| ACTIVITY |
Copy exactly the line containing "Given: Open Page d'accueil menu entry" and all the lines that follow it to the end of the records, minus the pictures.

| THE DATA |
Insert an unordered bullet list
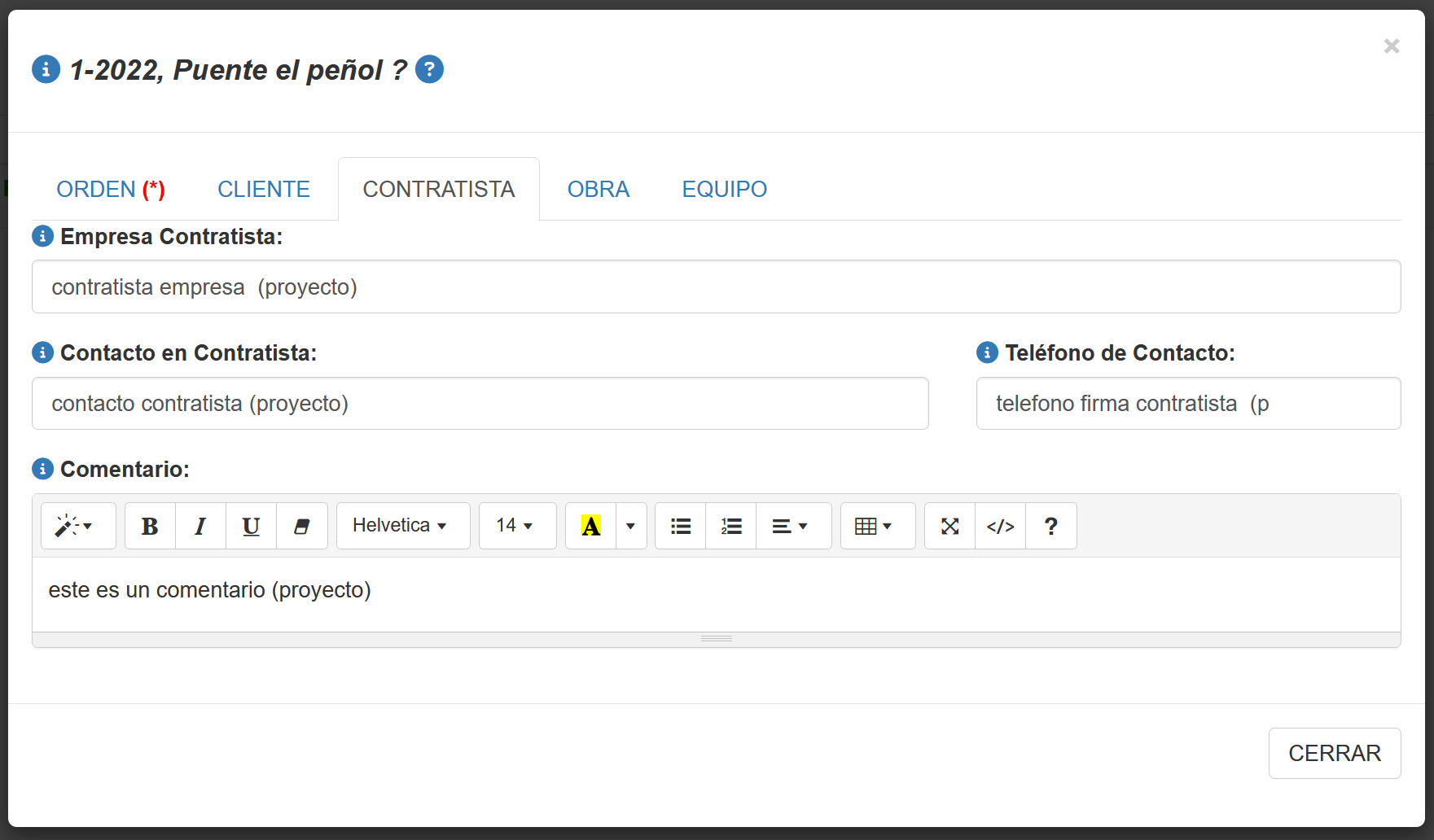This screenshot has height=840, width=1434. tap(680, 526)
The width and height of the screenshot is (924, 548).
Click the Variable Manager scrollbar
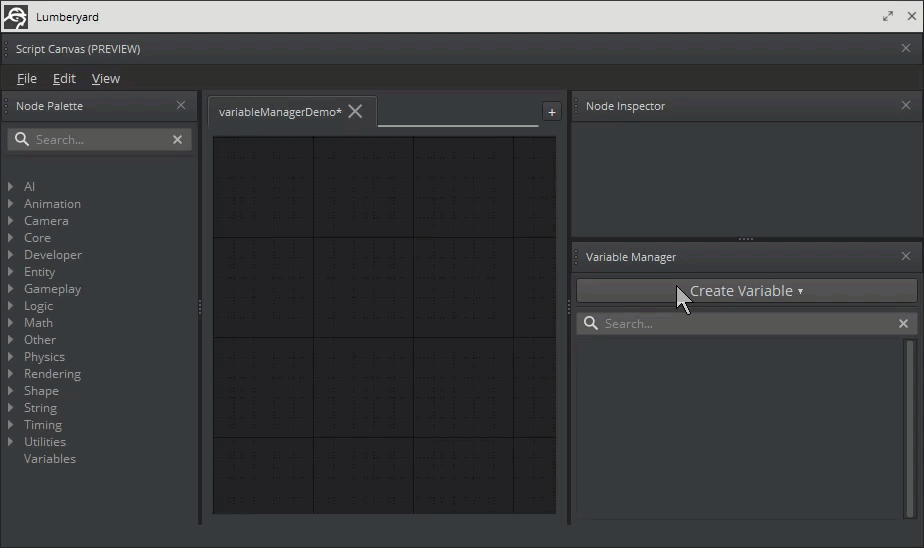coord(909,428)
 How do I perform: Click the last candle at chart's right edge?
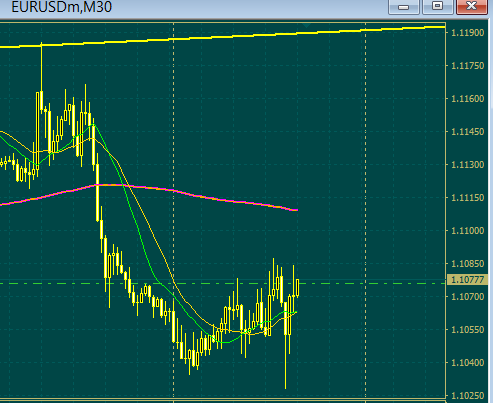(x=297, y=288)
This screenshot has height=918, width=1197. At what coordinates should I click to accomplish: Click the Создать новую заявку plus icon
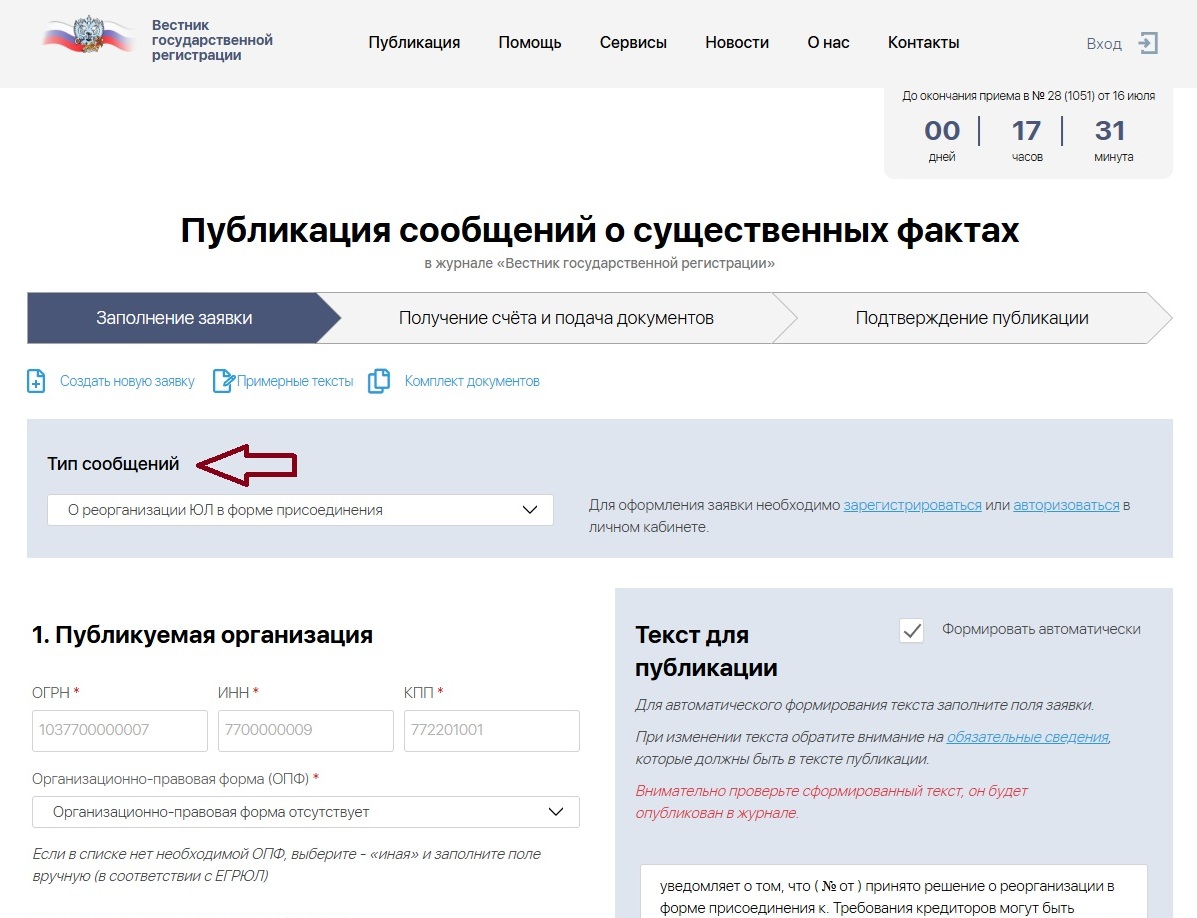point(36,381)
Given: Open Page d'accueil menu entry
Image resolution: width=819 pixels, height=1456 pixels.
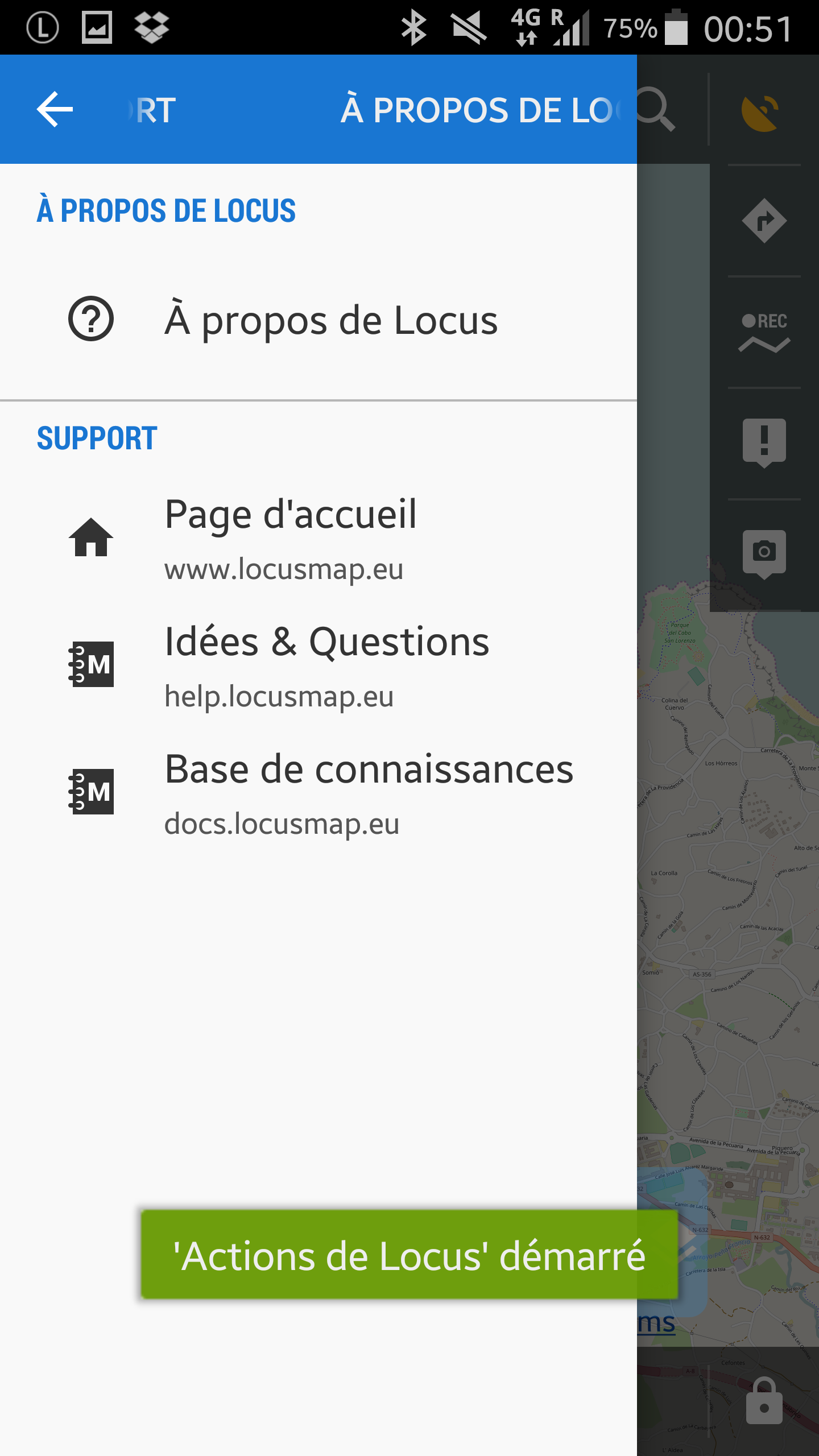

| WRITTEN REPLY |
Given: Open Page d'accueil menu entry
Image resolution: width=819 pixels, height=1456 pixels.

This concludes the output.